Thinking of curvature as a measure, rather than as a function, Descartes' theorem is Gauss–Bonnet where the curvature is a discrete measure, and Gauss–Bonnet for measures generalizes both Gauss–Bonnet for smooth manifolds and Descartes' theorem.

## Combinatorial analog

There are several combinatorial analogs of the Gauss–Bonnet theorem. We state the following one. Let M be a finite 2-dimensional pseudo-manifold. Let χ(v) denote the number of triangles containing the vertex v. Then

${\displaystyle \sum _{v\,\in \,\operatorname {int} M}{\bigl (}6-\chi (v){\bigr )}+\sum _{v\,\in \,\partial M}{\bigl (}3-\chi (v){\bigr )}=6\chi (M),\ }$

where the first sum ranges over the vertices in the interior of M, the second sum is over the boundary vertices, and χ(M) is the Euler characteristic of M.

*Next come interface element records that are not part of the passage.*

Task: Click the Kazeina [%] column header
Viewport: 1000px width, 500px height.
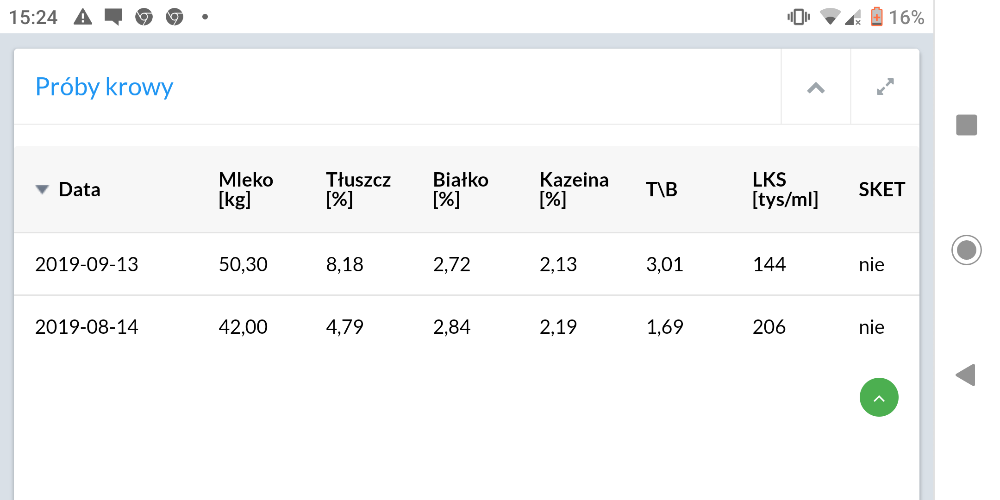Action: (574, 189)
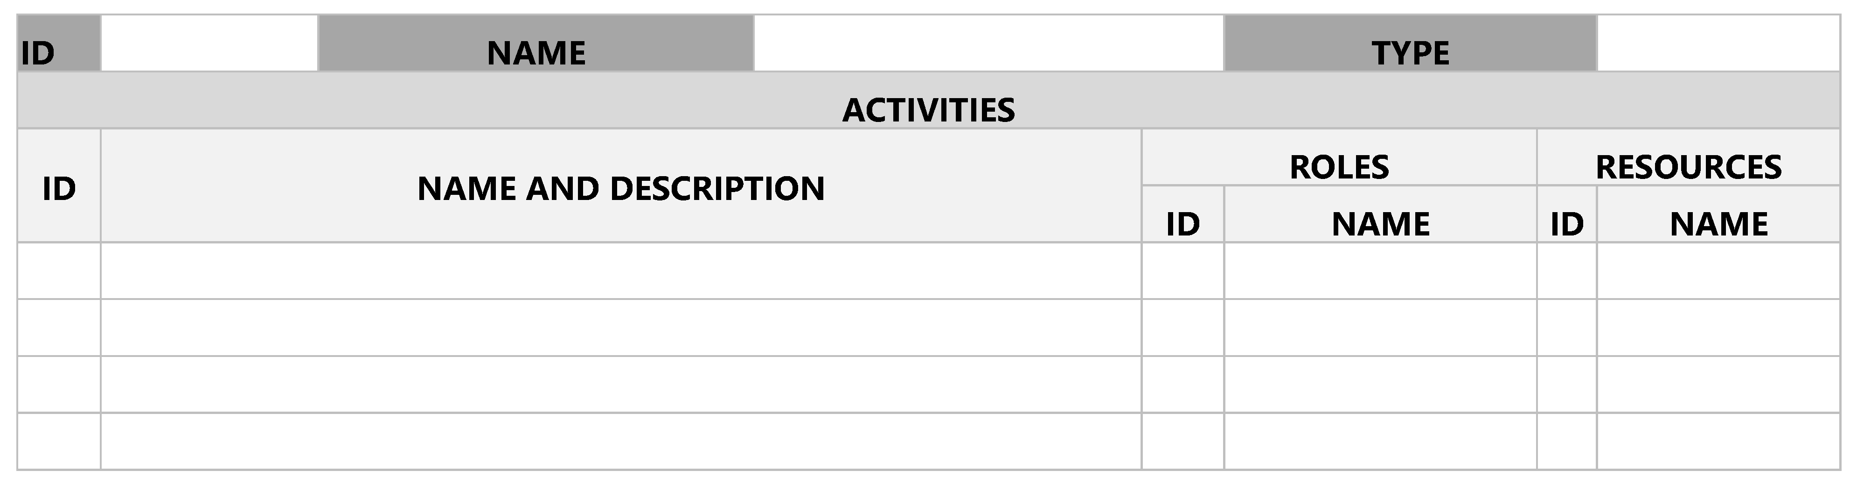Click the second row's resource ID cell

1566,328
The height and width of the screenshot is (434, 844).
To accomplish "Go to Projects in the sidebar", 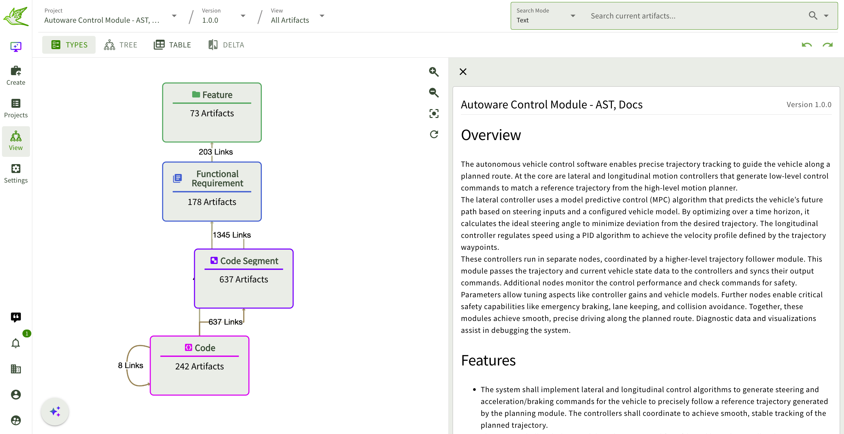I will tap(15, 108).
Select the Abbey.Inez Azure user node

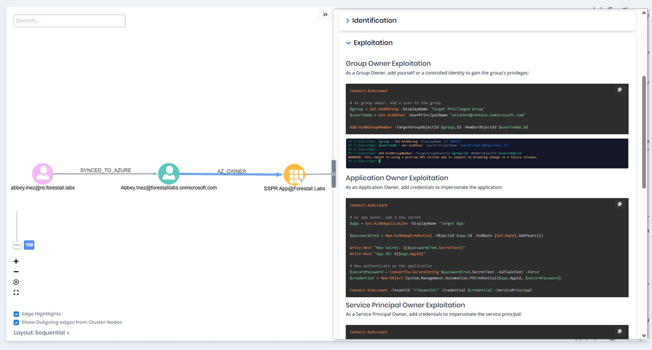168,174
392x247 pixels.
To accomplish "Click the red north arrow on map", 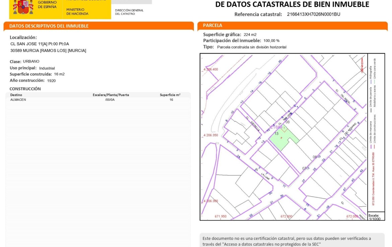I will click(x=362, y=65).
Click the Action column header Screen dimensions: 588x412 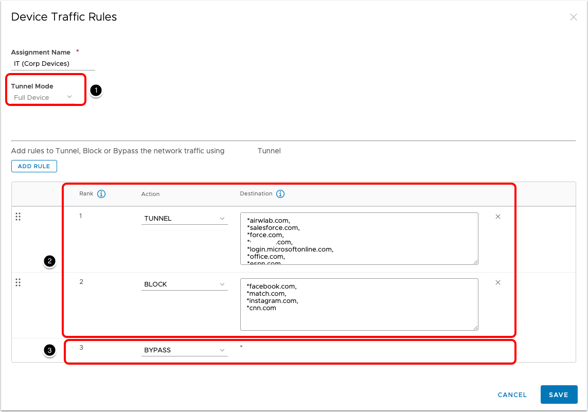pos(150,194)
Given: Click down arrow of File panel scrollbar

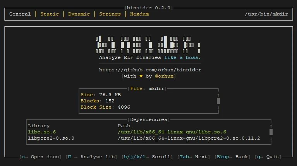Looking at the screenshot, I should (218, 107).
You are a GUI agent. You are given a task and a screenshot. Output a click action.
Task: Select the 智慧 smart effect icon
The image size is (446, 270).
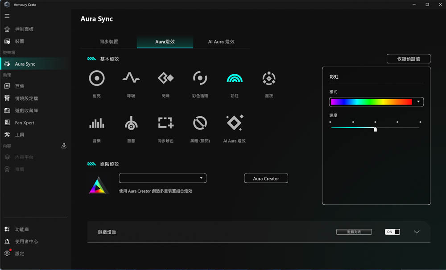[x=131, y=123]
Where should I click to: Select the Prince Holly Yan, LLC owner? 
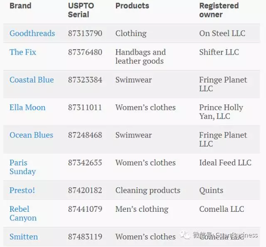tap(221, 112)
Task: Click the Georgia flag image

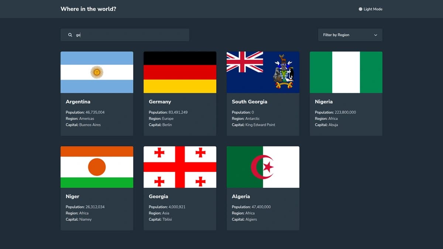Action: pos(180,167)
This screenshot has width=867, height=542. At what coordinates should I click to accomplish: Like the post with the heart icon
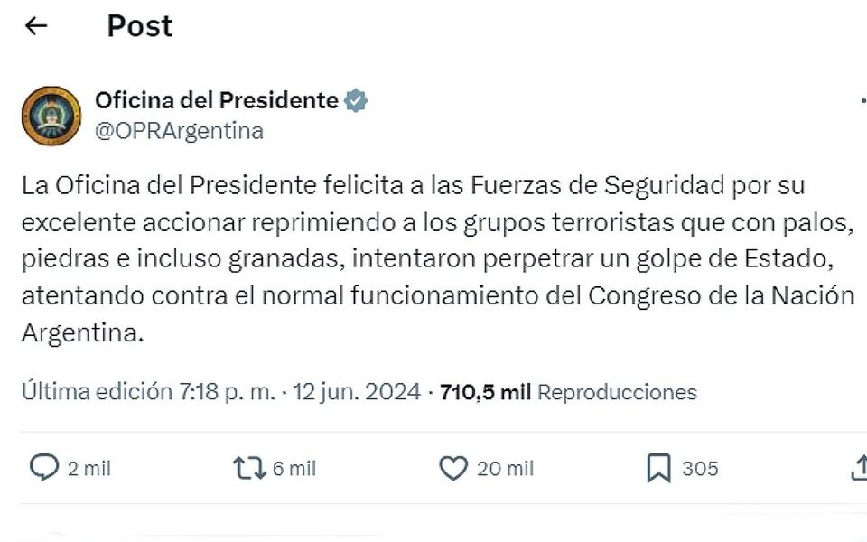click(x=453, y=468)
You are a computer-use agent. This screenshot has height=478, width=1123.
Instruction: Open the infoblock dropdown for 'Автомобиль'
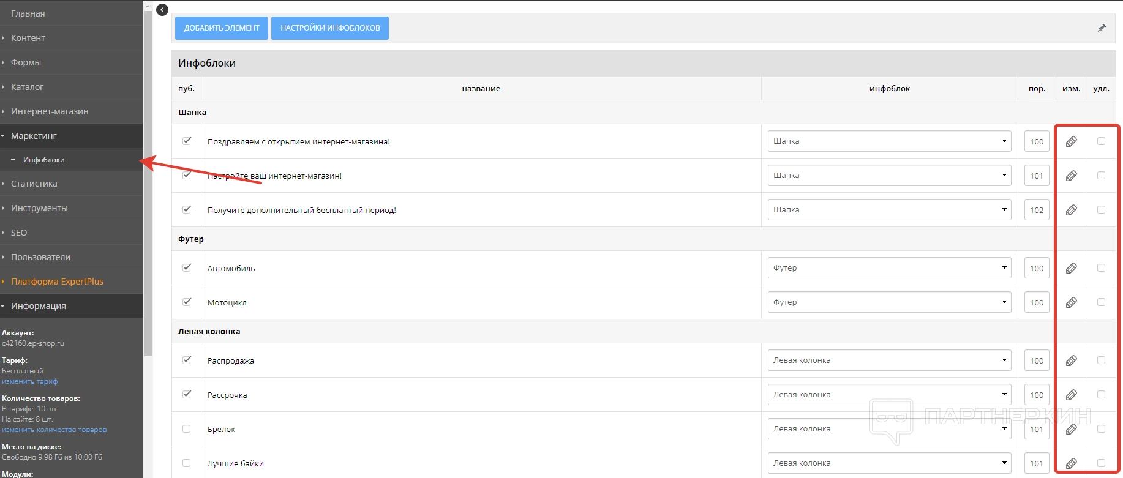[x=889, y=268]

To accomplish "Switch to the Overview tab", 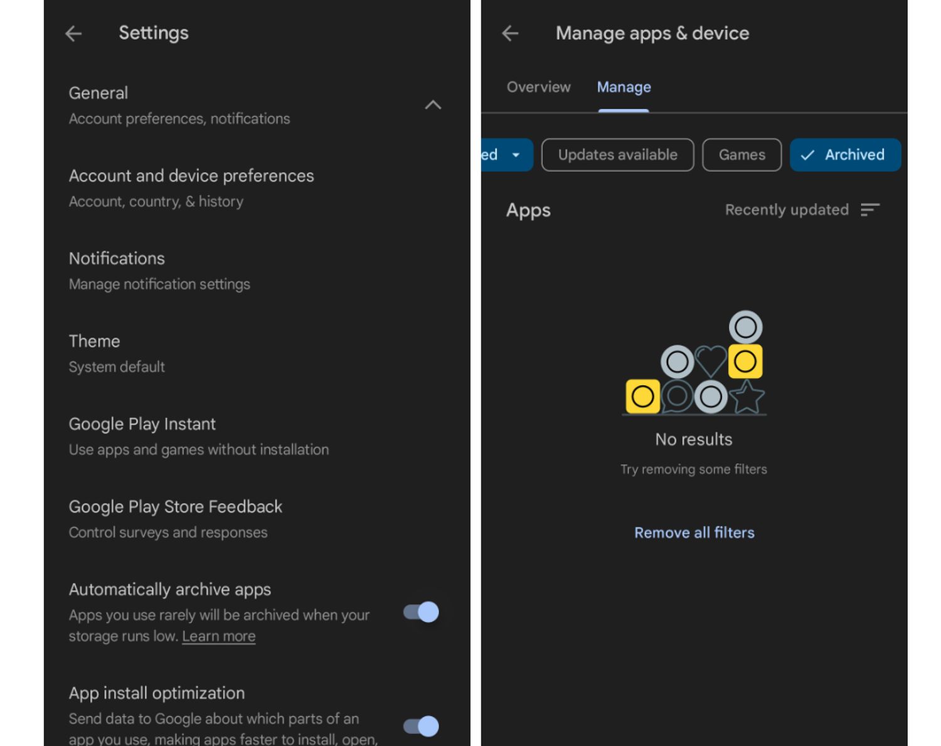I will [x=538, y=87].
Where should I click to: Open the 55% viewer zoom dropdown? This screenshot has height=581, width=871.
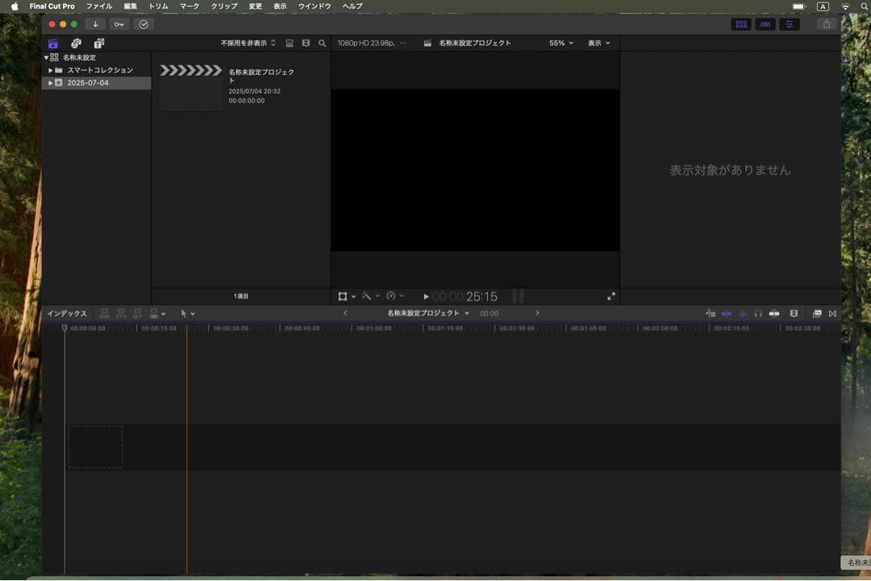(x=561, y=44)
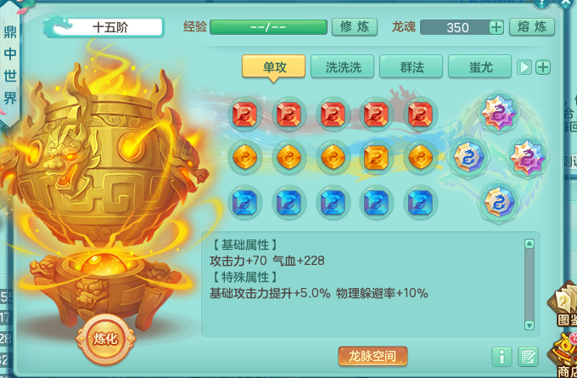Select the 蚩尤 tab
The image size is (577, 378).
coord(480,67)
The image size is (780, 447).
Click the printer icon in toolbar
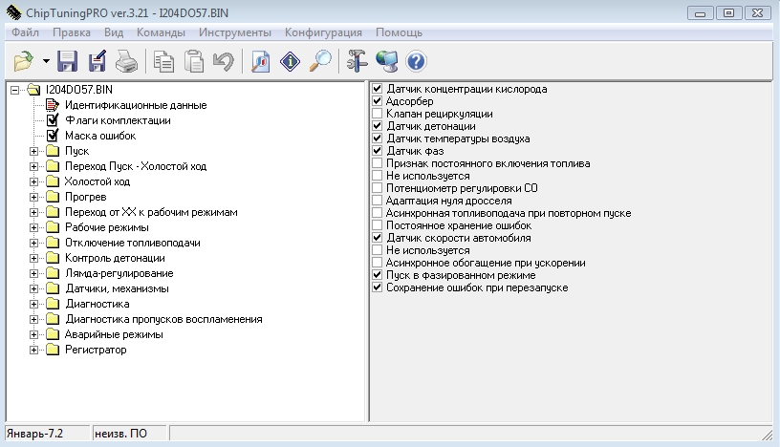coord(126,62)
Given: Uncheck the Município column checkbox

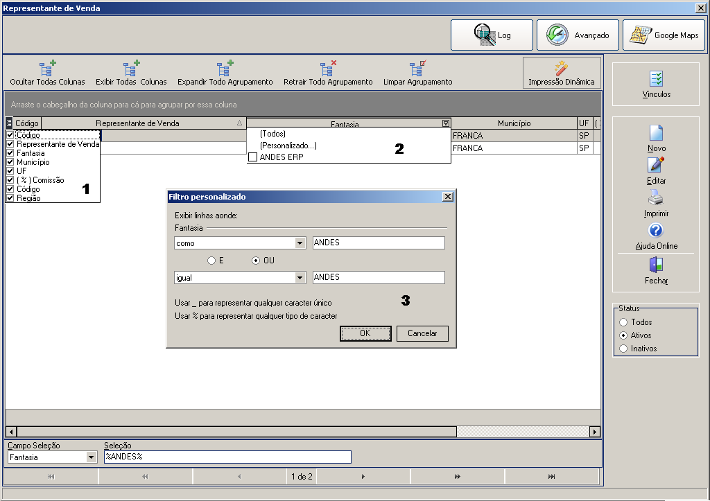Looking at the screenshot, I should coord(10,161).
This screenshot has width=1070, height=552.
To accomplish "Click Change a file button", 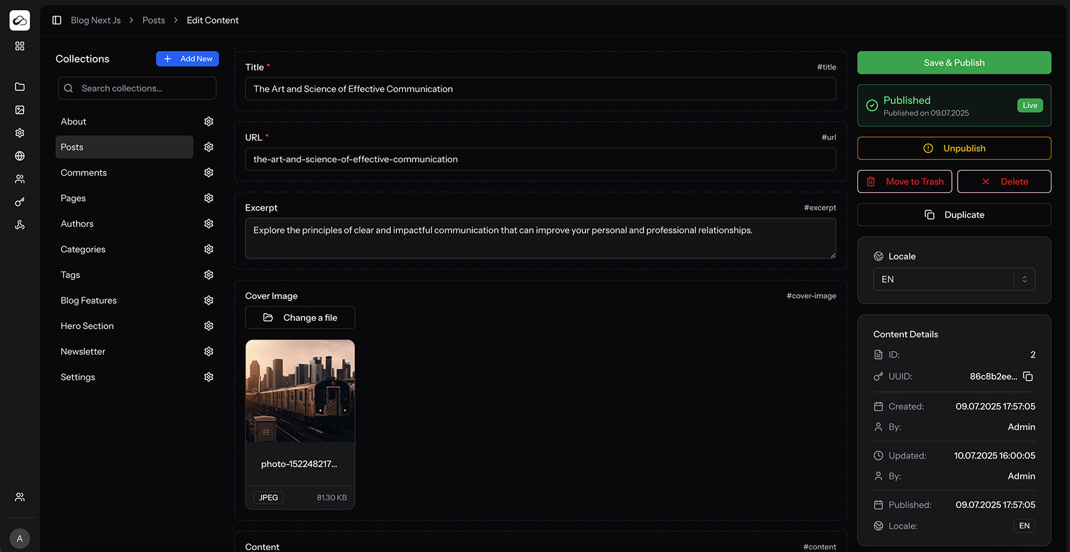I will pyautogui.click(x=300, y=318).
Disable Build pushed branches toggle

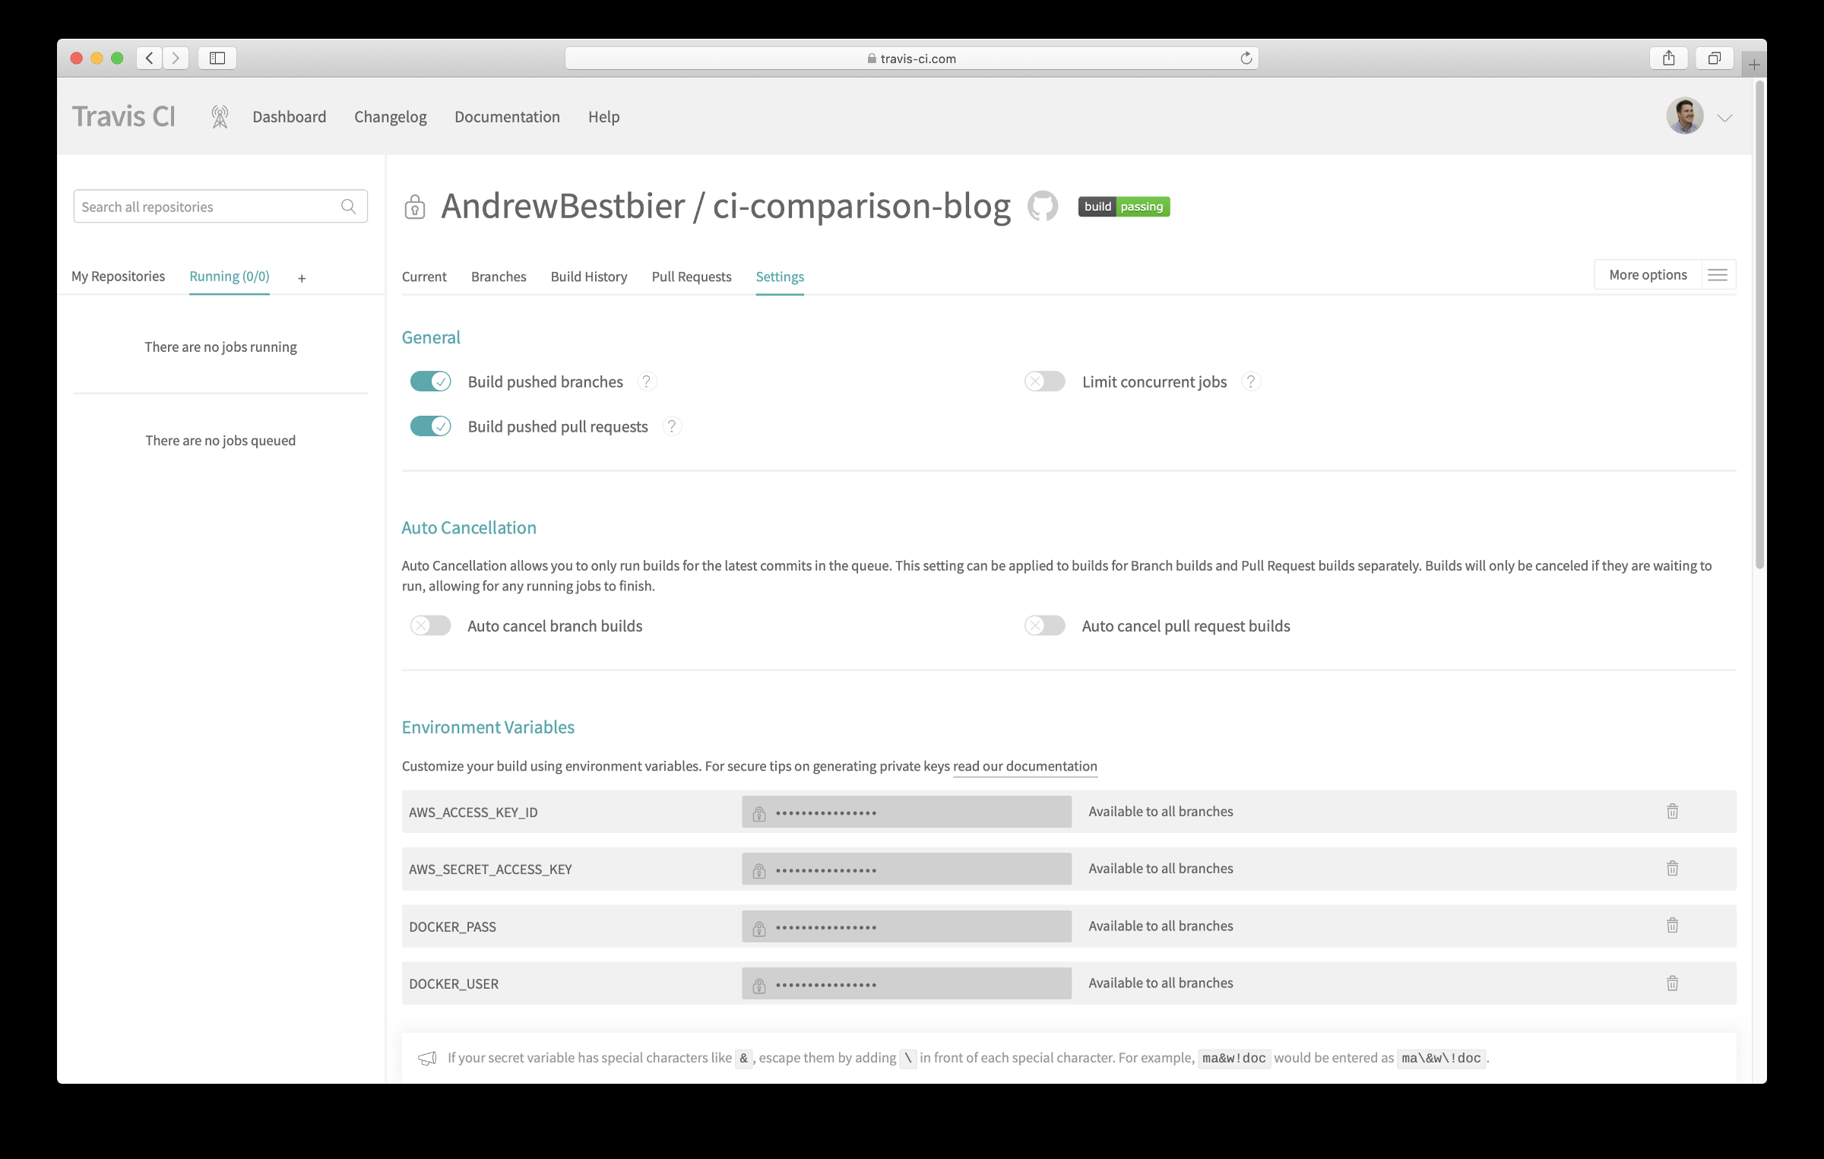pos(430,382)
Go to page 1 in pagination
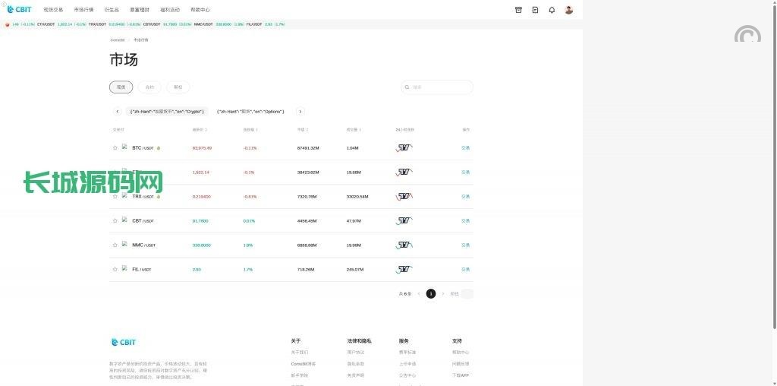The width and height of the screenshot is (777, 386). pos(431,293)
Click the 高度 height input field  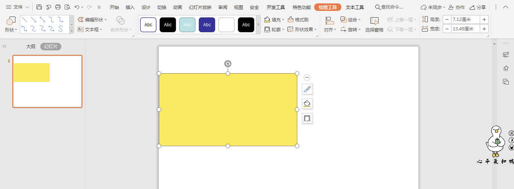point(466,20)
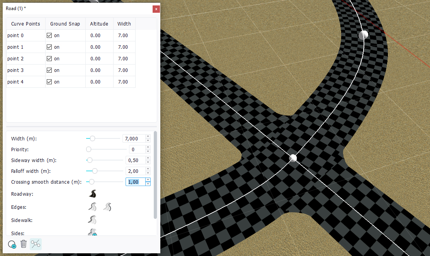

Similar formulas can be obtained for 2-dimensional pseudo-manifold when we replace triangles with higher polygons. For polygons of n vertices, we must replace 3 and 6 in the formula above with n/n − 2 and 2n/n − 2, respectively. For example, for quadrilaterals we must replace 3 and 6 in the formula above with 2 and 4, respectively. More specifically, if M is a closed 2-dimensional digital manifold, the genus turns out [5]

${\displaystyle g=1+{\frac {M_{5}+2M_{6}-M_{3}}{8}},}$

where Mi indicates the number of surface-points each of which has i adjacent points on the surface. This is the simplest formula of Gauss–Bonnet theorem in three-dimensional digital space.

## Generalizations

The Chern theorem (after Shiing-Shen Chern 1945) is the 2n-dimensional generalization of GB (also see Chern–Weil homomorphism).

The Riemann–Roch theorem can also be seen as a generalization of GB to complex manifolds.

A far-reaching generalization that includes all the abovementioned theorems is the Atiyah–Singer index theorem.

A generalization to 2-manifolds that need not be compact is Cohn-Vossen's inequality.

## In popular culture

In Greg Egan's novel Diaspora, two characters discuss the derivation of this theorem.

The theorem can be used directly as a system to control sculpture - for example, in work by Edmund Harriss in the collection of the University of Arkansas Honors College.[6]